陈默被挤到了一边,像个局外人。他呆呆地看着眼前的一切,看着母亲崩溃的侧脸,看着她因痛哭而剧烈起伏的肩膀。母亲的哭声,像一把钝刀子,在他心上一刀一刀地割。
他不知道该怎么办。他该去把父亲找回来吗?可他连父亲在哪座山底下都不知道。他该去把那些石头搬开吗?可他那么小,那么没用。

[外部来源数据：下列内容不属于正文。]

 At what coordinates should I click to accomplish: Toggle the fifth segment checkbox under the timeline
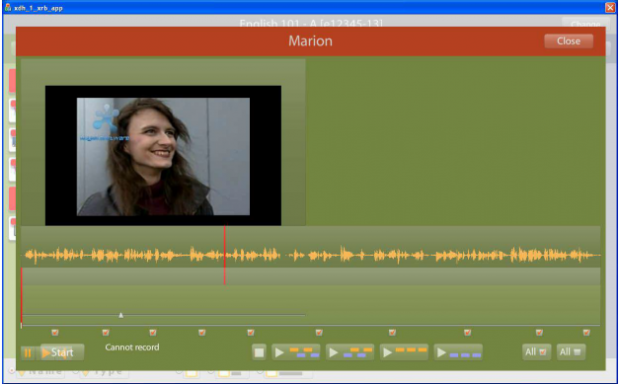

他下意识地蜷缩起身体,退到了院墙根下,那个他经常蹲着看蚂蚁的地方。他背靠着冰冷的土墙,缓缓蹲了下来,把脸深深埋进膝盖里。外面世界的嘈杂和母亲的哭声仿佛被隔绝了一层,他只能听到自己心脏在胸腔里疯狂而杂乱地跳动,像一面被擂响的破鼓。
黑暗笼罩下来。
不知过了多久,母亲的哭声渐渐变成了低低的、无意识的啜泣,像是流干了所有的眼泪。帮忙的村民也陆续散去,只剩下王婶还陪着,低声说着什么。
院子里终于稍微安静了一些,但那沉重的、令人窒息的气氛却丝毫未减。
陈默慢慢抬起头,脸上没有泪痕,只有一种与年龄极不相符的茫然和空洞。他的目光落在院门口,落在那个父亲离家时走过的门槛上。
夕阳的余晖再次染红天际,和昨天、和以往的每一天似乎并没有什么不同。可陈默知道,一切都不同了。
就在这时,一首沉默啜泣的李秀兰,忽然猛地抬起头,用一种异常嘶哑、带着某种决绝意味的声音,对王婶说:
“他婶子……家里……还有多少钱?”
她的眼神,不再是刚才的涣散和绝望,而是燃起了一点微弱却令人心惊的光,那光里,混杂着恐惧、挣扎,和一种被逼到绝境后生出的、不顾一切的勇气。
陈默看着母亲那陌生的眼神,心脏猛地一沉。他隐隐感觉到,母亲可能要去做一件很重要,也很可怕的事情。而这件事,也许会把他们这个刚刚崩塌的家,推向另一个未知的、更深的深渊。